Un guardia papal, acompañado por otros cinco de su batallón, se acercó a Alejandro. Era un joven de no más de dieciocho años; su expresión era aturdida y tenía el rostro pálido por el miedo. El protocolo exigía que se inclinase y pidiese permiso para dirigirse a Su Santidad; el muchacho abrió la boca, pero fue incapaz de hablar.
En sus brazos, laxo y pálido como la muerte, estaba mi hermano. De inmediato pensé en la imagen de la Virgen que acunaba al martirizado Cristo.
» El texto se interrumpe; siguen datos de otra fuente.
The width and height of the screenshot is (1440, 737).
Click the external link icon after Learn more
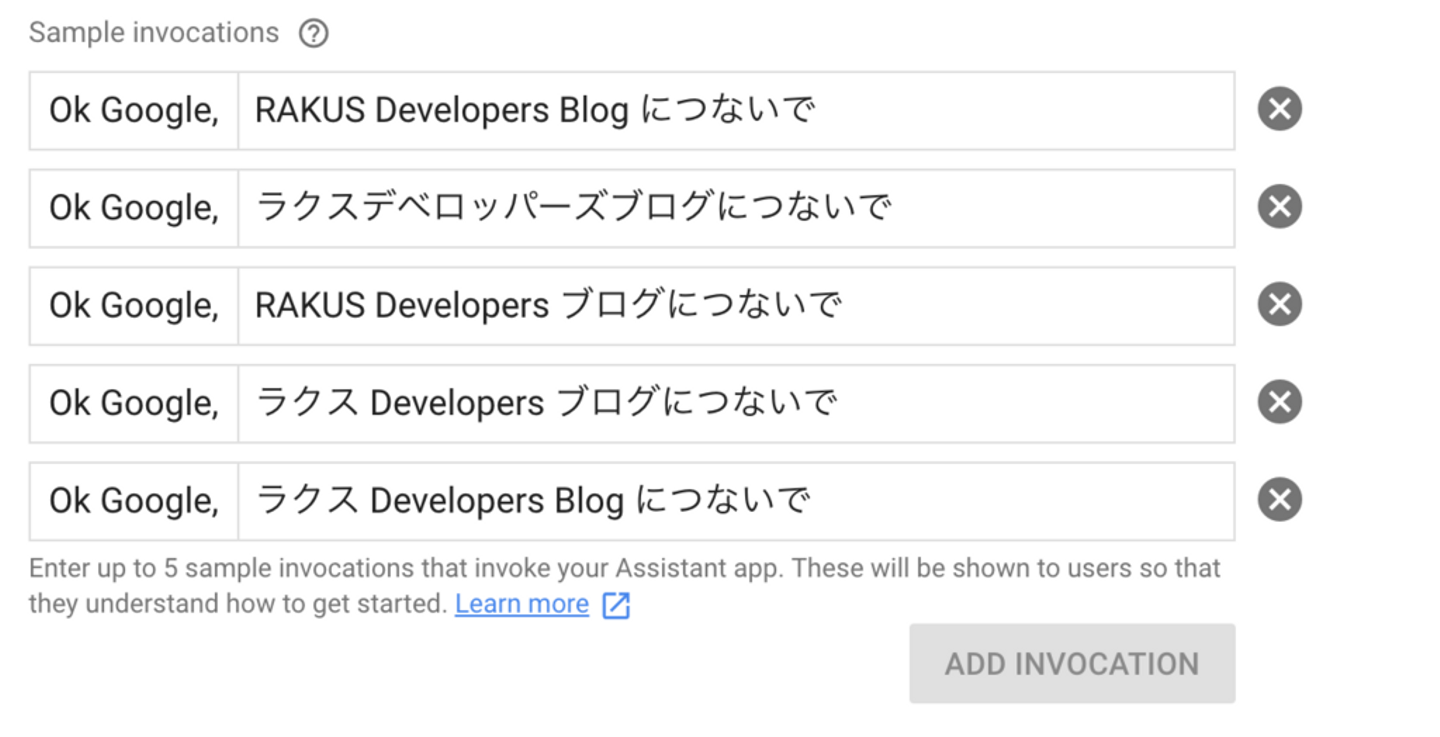pos(616,606)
La sangre manaba de la frente de Alfonso, teñía de rojo sus rizos dorados y oscurecía la mitad de su rostro. La capa que había vestido aquella noche había desaparecido -arrancada- y su camisa estaba cortada en aquellos lugares donde no se pegaba a la carne con la sangre. Una de las perneras de sus calzones también estaba empapada en sangre.
Tenía los ojos cerrados, la cabeza caída sobre los brazos del soldado. Creía que estaba muerto. No podía hablar, no podía respirar; mi mayor temor se había hecho por fin realidad. Mi hermano había muerto ante mis ojos; ya no tenía razón para vivir, ya no tenía ningún motivo para respetar la moral de los hombres decentes.
Al mismo tiempo, vi la profundidad de mi locura en un destello: siempre había sabido, en lo más profundo de mi corazón, que César intentaría matar a mi hermano, ¿no era así? Era la mayor venganza que podía cobrarse por haberlo rechazado; más grande, desde luego, que arrebatarme mi propia vida.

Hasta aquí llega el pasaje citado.